This year, Canada has entered a recession that is at least as bad as the worst-case scenario predicted by the central bank last year, according to wealth manager Hilliard MacBeth.
In a recently released client note, MacBeth said that by every measure, the Bank of Canada’s adverse scenario in its 2019 forecast considerably outstripped any of the previous three recessions.
The central bank pegged the duration of a worst-case recession at seven quarters, GDP decline at 8.2%, peak unemployment rate at 12.6%, and home price contraction at 40.9%. Even the recession that stemmed from the Great Financial Crisis would appear benign in comparison, with a three-quarter duration, a 4.5% GDP drop, an 8.6% peak unemployment rate, and a 7.8% decline in housing prices.
MacBeth said that as of August, the ongoing recession has already exceeded the adverse scenario numbers for GDP drop and unemployment.
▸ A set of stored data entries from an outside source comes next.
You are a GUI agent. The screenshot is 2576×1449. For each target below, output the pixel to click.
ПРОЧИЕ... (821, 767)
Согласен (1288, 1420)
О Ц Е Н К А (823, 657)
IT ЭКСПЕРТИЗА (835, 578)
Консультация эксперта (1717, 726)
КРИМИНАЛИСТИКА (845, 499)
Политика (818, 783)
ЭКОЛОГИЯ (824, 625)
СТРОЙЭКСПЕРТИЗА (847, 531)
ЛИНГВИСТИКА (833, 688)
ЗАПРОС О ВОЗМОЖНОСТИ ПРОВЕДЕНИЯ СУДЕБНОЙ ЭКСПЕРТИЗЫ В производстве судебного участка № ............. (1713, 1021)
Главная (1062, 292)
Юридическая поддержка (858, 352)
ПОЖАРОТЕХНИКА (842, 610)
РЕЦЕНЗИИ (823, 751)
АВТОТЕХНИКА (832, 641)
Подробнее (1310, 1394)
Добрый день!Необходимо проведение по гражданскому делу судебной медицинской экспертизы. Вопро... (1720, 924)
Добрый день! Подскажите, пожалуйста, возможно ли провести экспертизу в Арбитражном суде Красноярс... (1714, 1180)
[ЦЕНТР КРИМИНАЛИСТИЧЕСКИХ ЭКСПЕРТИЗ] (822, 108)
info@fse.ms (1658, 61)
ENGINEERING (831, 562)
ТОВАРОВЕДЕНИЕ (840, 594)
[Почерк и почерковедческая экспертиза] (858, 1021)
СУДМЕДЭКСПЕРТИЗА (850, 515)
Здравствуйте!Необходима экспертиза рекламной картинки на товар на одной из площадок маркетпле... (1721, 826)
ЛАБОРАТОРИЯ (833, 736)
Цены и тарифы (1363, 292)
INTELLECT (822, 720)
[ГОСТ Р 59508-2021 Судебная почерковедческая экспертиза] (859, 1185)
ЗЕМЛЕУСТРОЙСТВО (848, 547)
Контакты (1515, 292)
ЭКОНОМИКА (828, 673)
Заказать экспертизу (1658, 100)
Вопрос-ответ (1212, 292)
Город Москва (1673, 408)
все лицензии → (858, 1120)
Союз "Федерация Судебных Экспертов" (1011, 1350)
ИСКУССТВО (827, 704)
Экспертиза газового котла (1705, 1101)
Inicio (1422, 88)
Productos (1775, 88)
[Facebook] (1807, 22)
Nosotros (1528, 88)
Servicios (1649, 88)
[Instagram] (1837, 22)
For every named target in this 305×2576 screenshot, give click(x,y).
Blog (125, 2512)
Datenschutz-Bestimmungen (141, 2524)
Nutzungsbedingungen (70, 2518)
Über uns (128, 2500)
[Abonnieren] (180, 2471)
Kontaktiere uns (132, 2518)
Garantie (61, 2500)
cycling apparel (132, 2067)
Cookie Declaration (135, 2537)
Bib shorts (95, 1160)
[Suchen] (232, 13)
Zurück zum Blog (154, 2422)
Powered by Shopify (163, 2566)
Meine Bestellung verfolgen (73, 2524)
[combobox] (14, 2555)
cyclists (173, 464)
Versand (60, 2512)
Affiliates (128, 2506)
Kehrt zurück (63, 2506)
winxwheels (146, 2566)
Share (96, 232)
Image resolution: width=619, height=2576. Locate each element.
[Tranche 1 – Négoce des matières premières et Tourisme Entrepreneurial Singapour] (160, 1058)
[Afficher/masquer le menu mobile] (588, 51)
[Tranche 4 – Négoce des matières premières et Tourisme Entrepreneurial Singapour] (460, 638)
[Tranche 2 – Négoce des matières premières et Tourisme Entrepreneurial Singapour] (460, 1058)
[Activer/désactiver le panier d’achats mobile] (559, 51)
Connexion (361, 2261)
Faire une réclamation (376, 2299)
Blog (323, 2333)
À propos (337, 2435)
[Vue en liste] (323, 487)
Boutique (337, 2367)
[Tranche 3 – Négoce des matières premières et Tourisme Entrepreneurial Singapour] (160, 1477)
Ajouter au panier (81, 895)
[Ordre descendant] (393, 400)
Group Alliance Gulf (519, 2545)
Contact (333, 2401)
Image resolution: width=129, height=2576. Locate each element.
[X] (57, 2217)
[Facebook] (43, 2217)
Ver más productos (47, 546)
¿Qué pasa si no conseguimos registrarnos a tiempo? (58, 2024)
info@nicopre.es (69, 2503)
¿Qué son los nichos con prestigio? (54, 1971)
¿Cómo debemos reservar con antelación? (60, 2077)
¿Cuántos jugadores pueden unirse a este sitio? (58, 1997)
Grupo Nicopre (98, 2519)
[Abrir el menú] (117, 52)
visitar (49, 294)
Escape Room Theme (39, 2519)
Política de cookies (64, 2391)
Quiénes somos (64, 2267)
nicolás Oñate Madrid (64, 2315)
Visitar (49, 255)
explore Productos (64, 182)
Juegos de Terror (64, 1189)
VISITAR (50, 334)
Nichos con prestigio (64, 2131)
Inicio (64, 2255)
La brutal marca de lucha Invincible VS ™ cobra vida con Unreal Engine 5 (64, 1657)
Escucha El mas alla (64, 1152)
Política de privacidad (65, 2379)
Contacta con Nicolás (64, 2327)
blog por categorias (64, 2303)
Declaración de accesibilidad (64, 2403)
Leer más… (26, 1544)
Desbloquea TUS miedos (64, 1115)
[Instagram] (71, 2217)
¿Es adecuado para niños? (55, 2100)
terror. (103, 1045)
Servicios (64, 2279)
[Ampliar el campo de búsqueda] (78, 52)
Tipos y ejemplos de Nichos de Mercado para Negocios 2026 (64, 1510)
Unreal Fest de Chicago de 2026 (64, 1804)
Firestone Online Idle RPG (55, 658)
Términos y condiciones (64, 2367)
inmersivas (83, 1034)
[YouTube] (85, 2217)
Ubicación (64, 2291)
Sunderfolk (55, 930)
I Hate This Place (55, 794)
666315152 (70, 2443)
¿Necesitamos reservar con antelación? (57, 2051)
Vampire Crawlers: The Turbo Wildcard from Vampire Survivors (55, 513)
Statistics Canada figures showed that real GDP declined by 8.2% as early as May, while peak unemployment reached 13.7% during the same month.
“Most observers expect that GDP will not recover to 2019 levels before 2022 or 2023, exceeding the seven quarters of recession parameter,” MacBeth said.
Fortunately, the situation so far has a silver lining.
“The last parameter, a decline in house prices of 40% is the only one that, so far, is not near the worst-case scenario model,” MacBeth said, adding that any major losses on the central banks would be because of consumer and business loans.
“According to BoC assumptions, very few Canadians would default on their mortgages, even with a 40.9% drop in prices.”
Nevertheless, MacBeth stressed that this recession will be “much worse” than anything the Canadian financial system has encountered before.
“Canadian banks are unprepared in their provisions for the size of losses that appear in an average recession, much less the more severe one contemplated by the BoC,” MacBeth said. “We can expect that as mortgage, credit card, business, and consumer loan deferrals start to expire in about one month, impaired loans will soar and in the next reporting cycle in late November, or perhaps in February 2021, Canadian banks will have to get more realistic about the severity of the current downturn and substantially increase their provisions.”